A thing to do around this time of the year is to start looking at who are the top prospects heading into the NHL entry draft. This task is decidedly less fun when the team you follow isn’t picking until the 53rd overall pick over half way through the second round. The Kings, Ducks, Rangers, Hurricanes, Canadiens, and Senators are all currently scheduled to pick three times before the Leafs make their first selection.
The thing is, there’s not a lot of reason to believe the Leafs won’t be acquiring a draft pick or two. Maybe not in the first round, but it seems that with the need to shed salary and a lot of money being spent on the wing or about to be committed to the wing, the Leafs are going to deal some talent and talent tends to translate into first and second round picks.
We’ve got six more weeks to explore who is getting dealt and what they will bring in, so instead we’ll offer up the players that will motivate us to be supportive of the Leafs making trades for draft picks.
As I’ve done in the past, I’ve pulled together a number of draft rankings and gave the prospects a total score based on their ranking in those publications.
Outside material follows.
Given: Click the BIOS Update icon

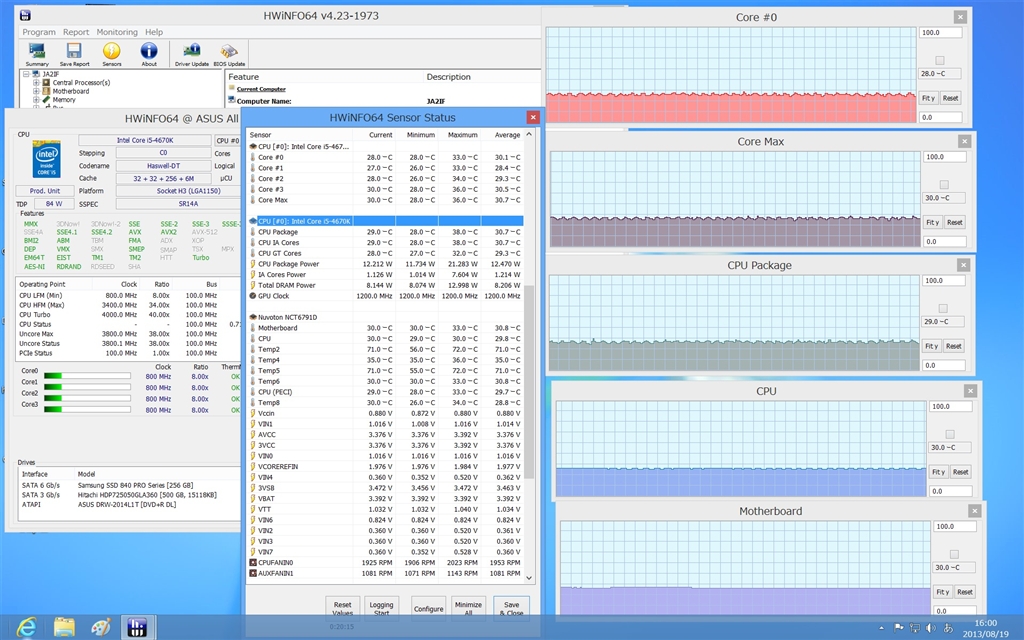Looking at the screenshot, I should point(229,51).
This includes HockeyProspect.com, Future Considerations, ISS Hockey, The Hockey News, Dobber Prospects, McKeens, Sportsnet, and TSN’s rankings by both Craig Button and Bob McKenzie.
A few things to note…
- NHLe is particularly cruel to the US National Team Development Program. I’m sure Jack Hughes, Alex Turcotte, Matthew Boldy, Trevor Zegras, Cole Caufield, and Cam York are all having their results understated a little. Of course it’s also an incredibly deep USNTDP team and it’s difficult to gauge who is benefiting from who without a deeper dive. For now we’ll assume Hughes really is that good.
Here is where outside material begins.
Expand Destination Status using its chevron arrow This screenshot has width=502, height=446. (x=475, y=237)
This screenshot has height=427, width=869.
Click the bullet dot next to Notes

- Of the 31 players above, 18 of them appeared on all of the rankings. The top 17 and Moritz Seider were on every list, and it should also be noted that some rankings purposely do not include goaltenders in their player rankings, so there is reason to believe that Spencer Knight’s appeal is being understated.
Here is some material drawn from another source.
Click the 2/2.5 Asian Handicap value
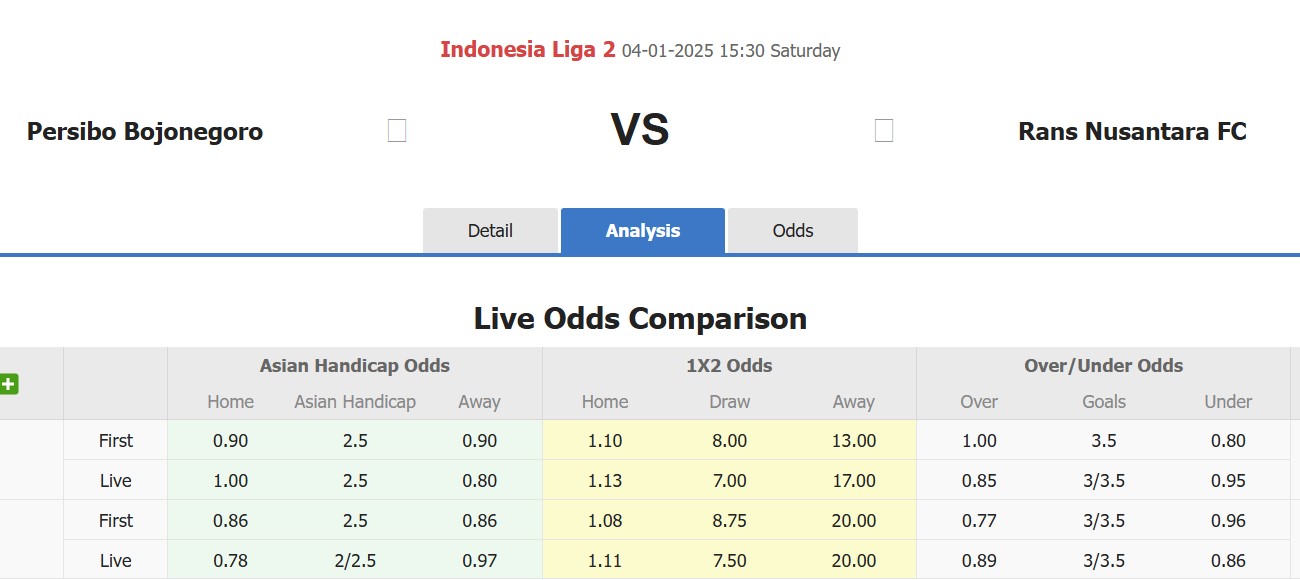The height and width of the screenshot is (580, 1300). [354, 560]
- In total there were 49 players across these nine rankings that received consideration for the first round. I mention that largely because of the Leafs picking 53rd and it seems likely that at least one player considered a first rounder by someone will fall to them in the draft. Use that to enjoy your day. A couple of interesting names near the bottom of that list are Nolan Foote, Albin Grewe, and Mikko Kokkonen.
- Brett Leason is a 6’5 overager, and that’s why his NHLe is as high as it is and he’s still at the bottom of the first. That’s not to say that someone shouldn’t draft him or he’d be a bad pick, but it does qualify that there is some risk associated with him that isn’t done justice by the simple table above.
That doesn’t really help me too much with the Leafs picks
If that’s what you’re thinking I’ve got good news for you. I’ve got a second set of consolidated rankings geared at the first three rounds. Consider it the stripped down version of the rankings relying on sites with publicly available rankings beyond the top 31. For these rankings I’ve used Scouching.ca, TheDraftAnalyst.com, Canucks Army, Dobber Prospects, and Craig Button’s rankings. In a couple of these cases the rankings are a little older and represent the midterm rankings, but also I’d say in the case of Scouching, CA, and Dobber Prospects, three of the key people I’d most trust for solid draft rankings are reflected in this list.
|92||Martin Hugo Has||RHD||Jr. A SM-Liiga|
I’ve bolded the rankings where the Leafs are scheduled to pick.
Things that are particularly noteworthy here…
- Oh look a Zaitsev! First, there’s no relation to Nikita. Second, he wouldn’t be a terrible pick, but I’d rather have either one of the two players right in front of him a whole lot more, especially Blake Murray.
- Cole Mackay is an interesting player of note at #89, since he’s a Soo Greyhound, and the Leafs have some pretty strong ties to that organization and he should be available when the Leafs pick in the third round. He scored very highly on the Canucks Army midterm rankings, but only appeared on the Canucks Army and Dobber Prospect lists.
- Using different lists than what was in the top listing means this is going to have some different results, and one of the encouraging different results is that Ilya Nikolaev looks more attainable to the Leafs at 46 on this list. It’s still a bit of a reach, but some optimism exists.
- If you are a draft for positional need type of person, the four right handed defensemen ranked around the Leafs draft spots are Billy Constantinou, Drew Helleson, Martin Hugo Has and Case McCarthy.
After the draft combine is completed, and scouting services have the chance to complete their final rankings we should both of these lists take on their final form. Using the first list, you can probably be fairly certain that the top 20 will remain the top 20 with a couple of small movements, and maybe a couple of new names added to Top 31, but nothing too shocking.
As for the the secondary list, the top 93, well, we can assume that changes from the midterm, as well as the inclusion of other rankings may give us a much clearer picture of who will be available to the Leafs at 53 and 84. As for now, it looks like decent options should be available.